«Le musée n’est plus l’apanage que des formes d’art traditionnelles», a déclaré la directrice générale du MNBAQ, Esther Trépanier, en notant que le musée du Louvres, en France, comprend des sections sur l’art décoratif et la mode et le textile.
À travers les créations présentées au musée, le visiteur a ainsi la chance de contempler des robes de soirée, des tailleurs et des chapeaux. Certaines pièces sont sous verre, fragilité et unicité des pièces obligent. Des vidéos et des documents d’archives complètent la présentation. «La haute couture nous renseigne sur l’histoire de l’époque et tous ces éléments qui ont affecté la société de consommation», a expliqué Mme Trépanier.

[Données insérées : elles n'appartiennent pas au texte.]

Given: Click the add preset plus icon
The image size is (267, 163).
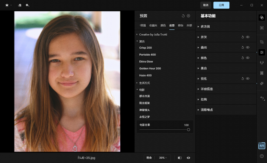Looking at the screenshot, I should pos(188,16).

L’exposition informe également à propos du processus de fabrication des modèles. «Ce n’est pas made in Taïwan. C’est tout fait à la main», a ajouté Mme Trépanier, au sujet de certaines créations.
Présent lors du lancement de l’exposition, le directeur des relations publiques du Victoria and Albert Museum de Londres, Damien Whitmore, considère l’exposition comme «l’événement culturel de Québec». «Les visiteurs seront captivés par l’habileté des couturiers et la beauté des vêtements», a-t-il affirmé.